Em 2019, Irene Marques, docente da Universidade Ryerson (Canadá) onde leciona Literatura e Escrita Criativa, ganhou o prémio Imprensa Nacional/Ferreira de Castro, com o romance “Uma Casa no Mundo”. Destinado aos portugueses residentes no estrangeiro e lusodescendentes, este prémio, além de homenagear Ferreira de Castro, pretende reforçar os vínculos de pertença à língua e cultura portuguesas.

Irene Marques nasceu no distrito de Vouzela, mas emigrou aos 20 anos. Entrou com um visto de babysitter, mas não tardou que tivesse concluído dois mestrados e um doutoramento em Literatura Francófona e Literatura Comparada, tendo-se especializado em Línguas Africanas.

Ao saber da notícia do prémio, apressei-me a adquirir a obra. Assim que mergulhei na leitura, surpreendeu-me o realismo com que Irene nos conduzia pelas vidas e ambientes das aldeias beirãs, como se tivesse o dom de congelar o tempo e continuasse a correr pelas serranias da sua aldeia natal.

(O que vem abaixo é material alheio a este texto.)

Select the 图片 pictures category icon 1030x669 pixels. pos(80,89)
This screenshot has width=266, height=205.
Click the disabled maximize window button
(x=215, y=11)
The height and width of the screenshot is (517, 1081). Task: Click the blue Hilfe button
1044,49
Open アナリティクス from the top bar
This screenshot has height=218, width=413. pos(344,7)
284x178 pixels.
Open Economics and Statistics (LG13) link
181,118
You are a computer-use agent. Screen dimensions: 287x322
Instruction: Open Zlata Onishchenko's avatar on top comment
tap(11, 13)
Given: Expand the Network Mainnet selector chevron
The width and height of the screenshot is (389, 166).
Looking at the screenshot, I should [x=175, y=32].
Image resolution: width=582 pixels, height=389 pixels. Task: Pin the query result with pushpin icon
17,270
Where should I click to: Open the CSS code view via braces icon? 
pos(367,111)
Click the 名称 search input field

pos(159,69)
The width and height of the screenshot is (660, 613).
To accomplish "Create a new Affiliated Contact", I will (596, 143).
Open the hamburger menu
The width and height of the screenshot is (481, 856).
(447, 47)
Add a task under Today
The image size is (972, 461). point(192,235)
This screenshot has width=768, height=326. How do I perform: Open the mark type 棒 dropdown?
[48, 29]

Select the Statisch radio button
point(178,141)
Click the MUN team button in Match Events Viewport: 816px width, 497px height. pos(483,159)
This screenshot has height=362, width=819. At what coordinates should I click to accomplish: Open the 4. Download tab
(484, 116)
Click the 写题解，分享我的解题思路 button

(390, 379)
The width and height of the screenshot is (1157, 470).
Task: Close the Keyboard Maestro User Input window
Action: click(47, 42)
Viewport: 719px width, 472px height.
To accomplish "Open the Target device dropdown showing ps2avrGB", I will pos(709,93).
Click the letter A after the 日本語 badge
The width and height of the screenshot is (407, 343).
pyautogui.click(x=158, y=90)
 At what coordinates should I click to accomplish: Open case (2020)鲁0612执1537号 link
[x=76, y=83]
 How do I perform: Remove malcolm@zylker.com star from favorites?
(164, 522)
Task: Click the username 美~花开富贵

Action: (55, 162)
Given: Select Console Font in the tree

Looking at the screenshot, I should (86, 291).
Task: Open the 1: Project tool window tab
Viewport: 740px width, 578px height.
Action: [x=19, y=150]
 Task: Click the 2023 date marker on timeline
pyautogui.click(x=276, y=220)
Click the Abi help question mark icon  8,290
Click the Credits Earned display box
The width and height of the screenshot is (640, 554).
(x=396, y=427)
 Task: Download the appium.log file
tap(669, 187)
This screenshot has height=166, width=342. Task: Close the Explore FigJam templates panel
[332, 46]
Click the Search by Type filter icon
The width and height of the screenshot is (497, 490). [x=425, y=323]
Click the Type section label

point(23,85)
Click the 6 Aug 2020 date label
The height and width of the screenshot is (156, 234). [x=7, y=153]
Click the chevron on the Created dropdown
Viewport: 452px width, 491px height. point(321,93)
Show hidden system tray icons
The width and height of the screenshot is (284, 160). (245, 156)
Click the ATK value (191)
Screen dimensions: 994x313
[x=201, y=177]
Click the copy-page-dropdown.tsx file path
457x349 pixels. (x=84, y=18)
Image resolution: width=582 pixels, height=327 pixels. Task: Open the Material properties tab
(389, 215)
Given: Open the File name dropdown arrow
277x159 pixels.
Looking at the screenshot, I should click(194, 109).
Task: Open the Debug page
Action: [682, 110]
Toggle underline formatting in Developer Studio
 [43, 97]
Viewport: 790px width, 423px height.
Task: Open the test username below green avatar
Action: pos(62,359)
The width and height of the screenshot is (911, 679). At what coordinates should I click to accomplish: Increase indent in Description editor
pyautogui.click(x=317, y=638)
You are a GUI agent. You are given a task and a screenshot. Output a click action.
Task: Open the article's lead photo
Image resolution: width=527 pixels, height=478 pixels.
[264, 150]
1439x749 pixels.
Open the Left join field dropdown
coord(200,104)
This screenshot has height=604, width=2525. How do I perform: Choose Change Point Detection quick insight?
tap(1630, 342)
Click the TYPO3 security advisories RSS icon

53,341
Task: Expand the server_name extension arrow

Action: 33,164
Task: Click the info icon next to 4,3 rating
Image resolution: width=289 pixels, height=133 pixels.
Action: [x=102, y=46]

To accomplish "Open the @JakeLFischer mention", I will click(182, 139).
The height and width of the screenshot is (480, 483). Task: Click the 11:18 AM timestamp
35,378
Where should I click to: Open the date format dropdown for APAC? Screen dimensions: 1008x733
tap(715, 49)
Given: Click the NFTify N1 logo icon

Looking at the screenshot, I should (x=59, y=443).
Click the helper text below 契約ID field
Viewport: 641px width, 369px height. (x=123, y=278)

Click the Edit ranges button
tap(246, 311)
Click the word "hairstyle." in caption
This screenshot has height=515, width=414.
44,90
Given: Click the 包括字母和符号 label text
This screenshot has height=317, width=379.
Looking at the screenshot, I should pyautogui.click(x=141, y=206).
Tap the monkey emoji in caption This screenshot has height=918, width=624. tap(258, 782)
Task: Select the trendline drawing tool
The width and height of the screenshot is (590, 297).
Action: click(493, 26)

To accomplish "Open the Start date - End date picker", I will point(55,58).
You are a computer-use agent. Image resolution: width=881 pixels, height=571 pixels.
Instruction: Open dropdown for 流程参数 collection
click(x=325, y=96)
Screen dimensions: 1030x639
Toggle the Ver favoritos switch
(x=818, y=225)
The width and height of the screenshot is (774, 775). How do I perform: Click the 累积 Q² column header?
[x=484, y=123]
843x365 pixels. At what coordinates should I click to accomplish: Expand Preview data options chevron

Num registo poético, e recurso a um vocabulário ligado a variadas atividades agrícolas eivadas de sabedoria popular, cada palavra lhe sai da alma.

A semana passada, Irene Marques colocou no seu mural do Facebook um documentário a que o realizador José Vieira deu o nome de “O Pão que o Diabo Amassou.” Assim que comecei a vê-lo, fez-se luz! Em quase uma hora de sons e silêncios, de luzes e sombras, de gente e animais, de terra lavrada e baldios, há um diálogo permanente com a natureza que lhe serviu de berço. Percebi logo de onde saíra “Uma Casa no Mundo”. Dali, da sua aldeia, onde o relógio se regula pelo nascer e pôr-do-sol e o calendário é balizado pelas estações do ano. Foi em Adsamo que sua mãe teve e criou

10 filhos, de que lhe restam oito. Irene e os irmãos nasceram naquelas negras casas graníticas, de pedras justapostas, a ladear ruas estreitas de terra batida, onde pouco espaço sobra para os carros de bois. Sobreviventes de um mundo desaparecido, como nos diz o autor, reconstroem um passado para enganar ausências. E nós visitamos esse passado, expresso em palavrões, cantigas e palavras com significados que já não existem. Em que “apupar” não é “vaiar” mas um chamamento “Ó Mariaaaa… hu… hu…. ”, que ecoa pelo vazio da montanha em busca de respostas que ninguém dá; em que “atrasado” não é defeito de quem chega tarde, mas uma forma de falar de um tempo que não se atrasa porque já passou; em que “enregar” e “desenregar” são verbos que só gente da terra usa, porque só ela sabe do que fala; em que os “vincelhos” tudo amarram, fazendo as vezes de cordas, sempre que a imaginação e a criatividade descobrem como usar o engenho e a arte; em que homens e mulheres sem rosto caminham carregados de molhos de carqueja e de mato; em que as mulheres, sem terem frequentado nenhuma agência de modelos, desfilam eretas e sem mãos que segurem os carregos à cabeça; em que as modas populares, cantadas por homens e mulheres, vão ao encontro do provérbio que diz: “Quem canta, seus males espanta”.

E as gentes de Adsamo sabem de que males falam: das migrações internas para o inferno do Alentejo ou para as fábricas da CUF, no Barreiro, onde definhavam antes do tempo por causa do ar contaminado que respiravam; da guerra colonial de que guardam sigilo, na crença de que o silêncio é a melhor forma de exorcizar os fantasmas; da solidão, porque se recusaram a palmilhar as rotas da emigração.

Reduzidos a poucos, continuam a rasgar a fertilidade da terra cantando:

“Ajudai-me ó camarada/ ajudai-me um bocadinho/ Nem um só boi puxa o carro/ nem um só pardal faz o ninho”, na esperança de que ela não morra.